The novel antioxidant TA293 reveals the role of cytoplasmic hydroxyl radicals in oxidative stress-induced senescence and inflammation

The hydroxyl radical (OH) possesses the strongest oxidation potential among reactive oxygen species (ROS). Hydroxyl radicals react nonpreferentially with proteins, lipids, and nucleic acids. Additionally, mitochondrial localization of OH causes dysfunction in the mitochondria. The cytoplasmic targets of OH-induced oxidation are unknown. No cytoplasm-specific OH scavenger is available; thus, elucidating the cytoplasmic targets of OH-induced oxidation has proven difficult. Accordingly, we developed a cytoplasm-specific OH-targeted scavenger, TA293, and a mitochondrion-specific scavenger, mitoTA293. Both TA293 and mitoTA293 scavenged OH but not O2− or H2O2. We then examined the intracellular localization of both scavengers in vitro and in vivo. TA293 scavenged pyocyanin-induced cytoplasmic OH but not antimycin A-induced mitochondrial oxidation. mitoTA293 scavenged antimycin A-induced mitochondrial OH but not cytoplasmic OH. TA293 but not mitoTA293 suppressed pyocyanin-induced oxidative damage in the lungs and kidneys of mice. Additionally, TA293 suppressed the expression of inflammatory signaling pathway components and mediators and suppressed OH-induced cellular senescence and apoptosis.
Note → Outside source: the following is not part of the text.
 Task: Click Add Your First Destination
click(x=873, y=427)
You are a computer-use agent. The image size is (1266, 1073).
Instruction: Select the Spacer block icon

These data suggested that TA293 could be used as a novel tool for studying the effects of hydroxyl radical damage within the cytoplasm. •Developed cytoplasm-and mitochondrion-specific OH-targeted scavengers.•TA293, but not mito-TA293, suppressed cytoplasmic OH induced oxidative damage.•TA293 suppressed OH induced cellular senescence and inflammation.•TA293 could be a novel tool for analyzing cytoplasmic hydroxyl radical damage.